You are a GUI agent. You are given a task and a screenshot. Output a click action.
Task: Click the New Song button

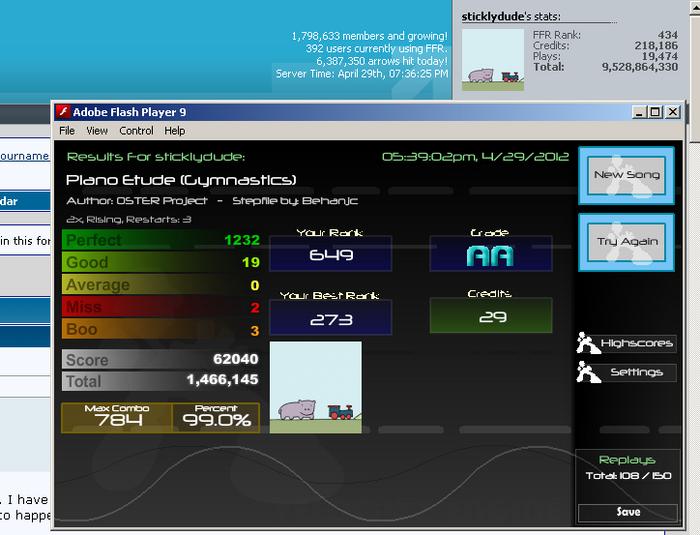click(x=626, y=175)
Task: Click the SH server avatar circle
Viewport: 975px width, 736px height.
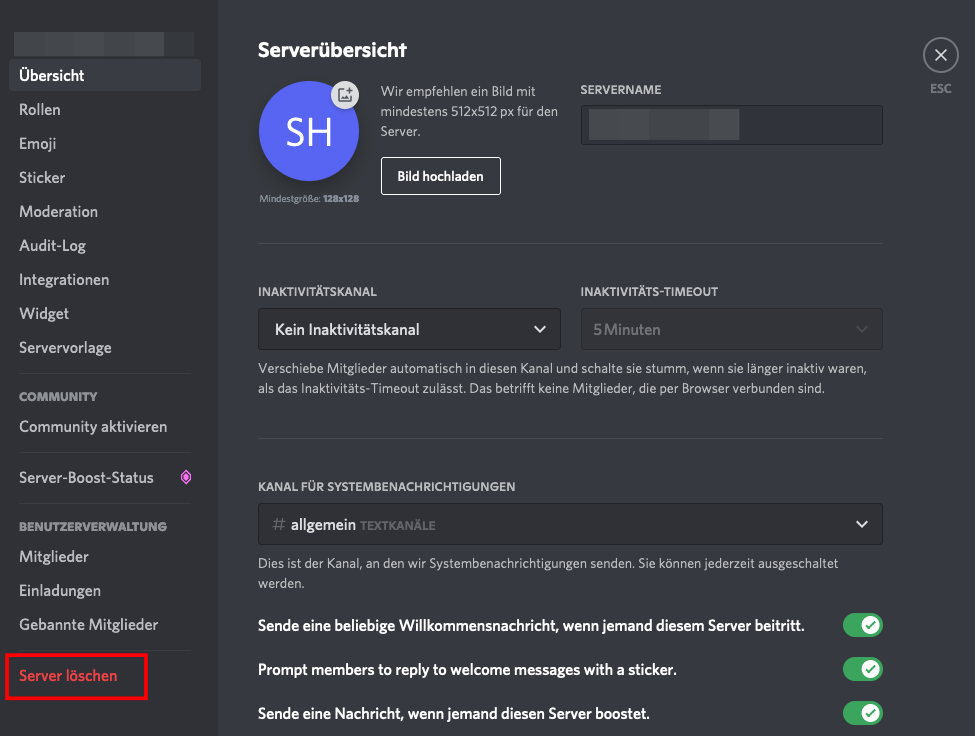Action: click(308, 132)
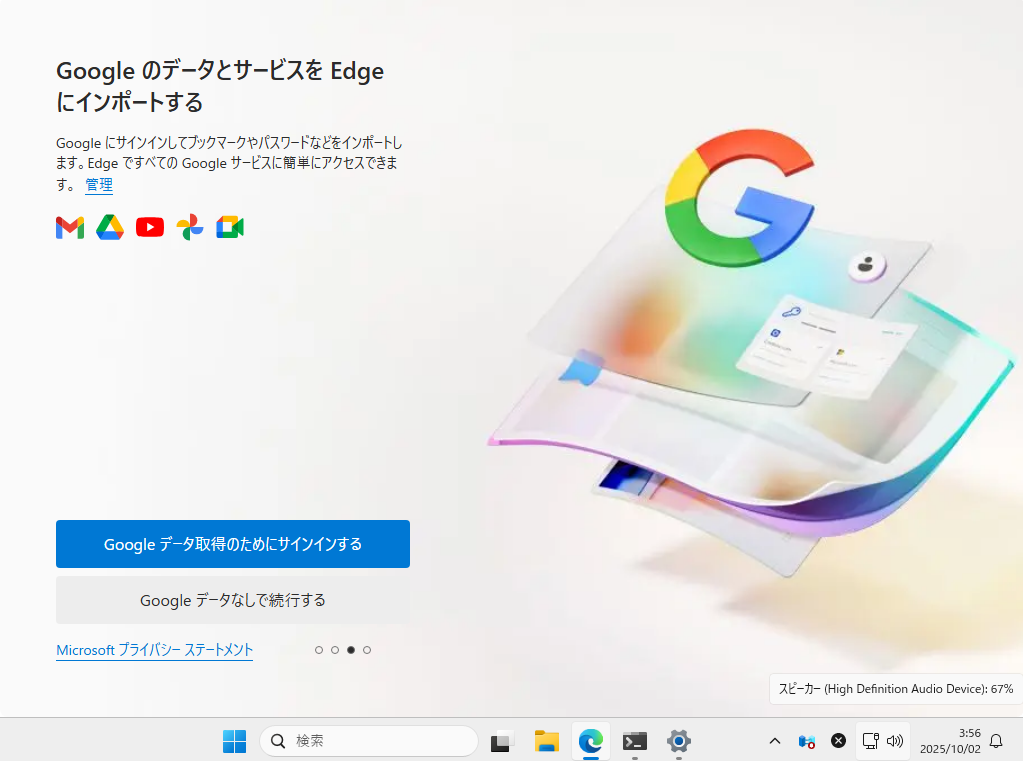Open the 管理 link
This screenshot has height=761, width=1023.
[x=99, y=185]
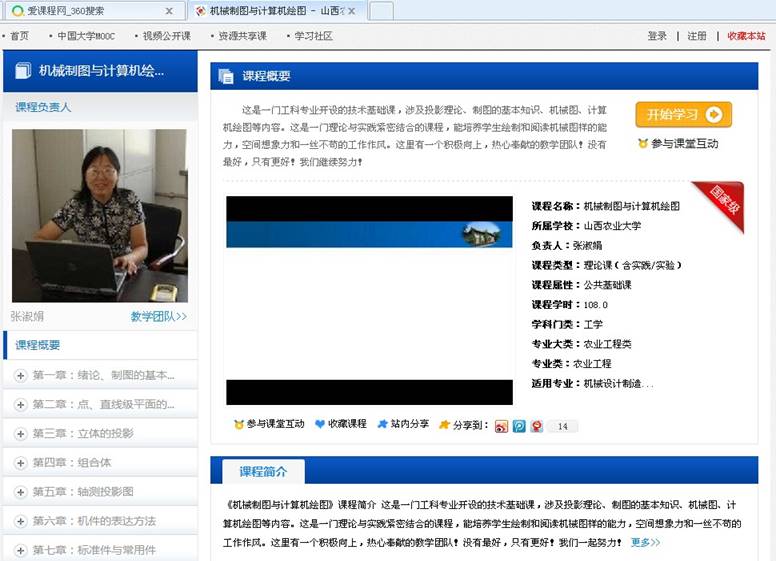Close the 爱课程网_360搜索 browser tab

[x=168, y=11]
--
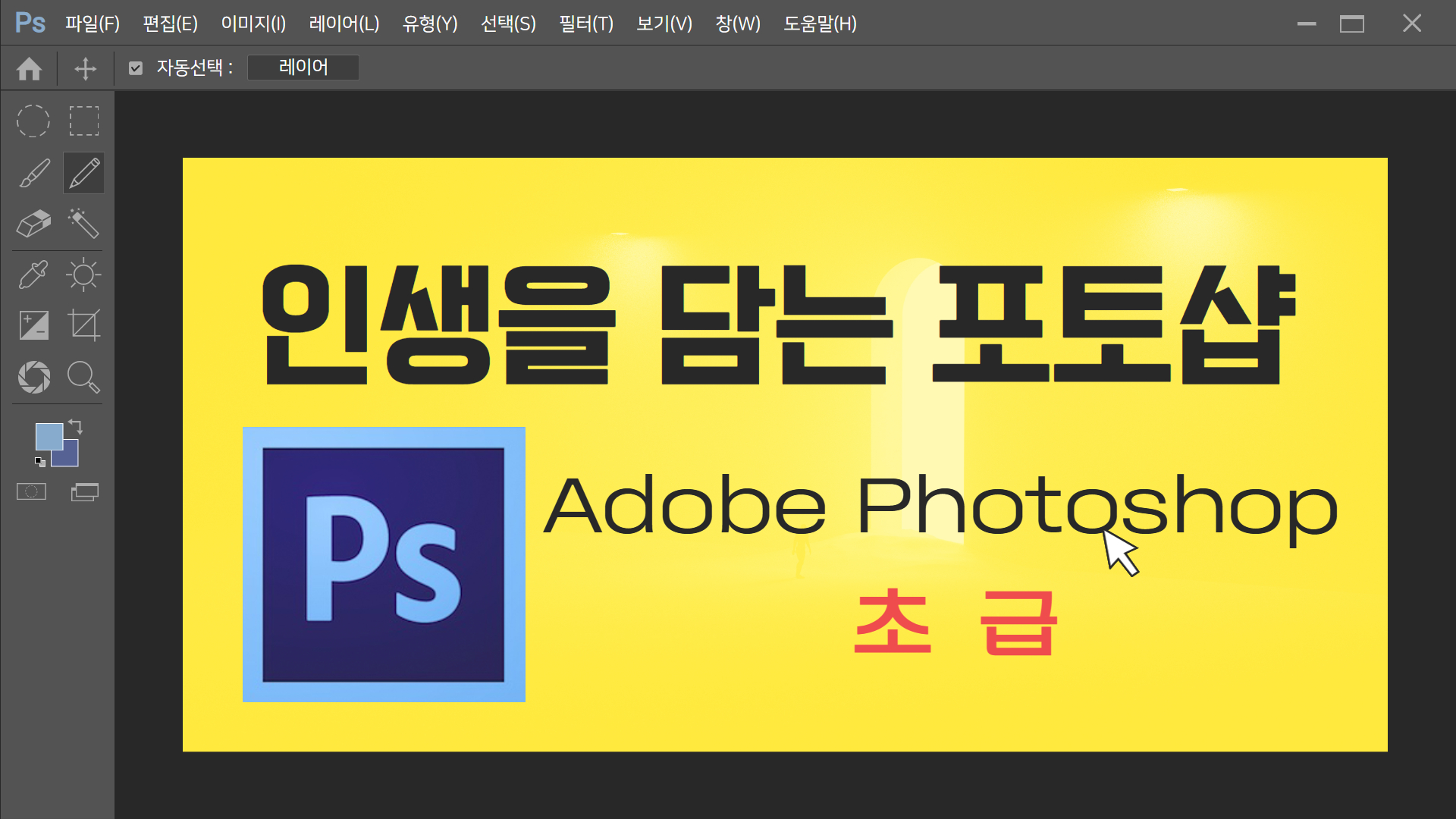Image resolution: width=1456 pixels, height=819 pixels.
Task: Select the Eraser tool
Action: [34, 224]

Exercise details: Rewrite the entries in the part that opens with the line containing "You are a GUI" and closes with the line containing "[x=168, y=11]", replacing "New Song" with "Add Song" and changing nothing else. Leave the pictures out.

The solution:
You are a GUI agent. You are given a task and a screenshot. Output a click action.
Task: Click the Add Song button

click(x=626, y=175)
Task: Click the SH server avatar circle
Viewport: 975px width, 736px height.
Action: click(308, 132)
Open the 管理 link
This screenshot has height=761, width=1023.
[x=99, y=185]
Close the 爱课程网_360搜索 browser tab

[x=168, y=11]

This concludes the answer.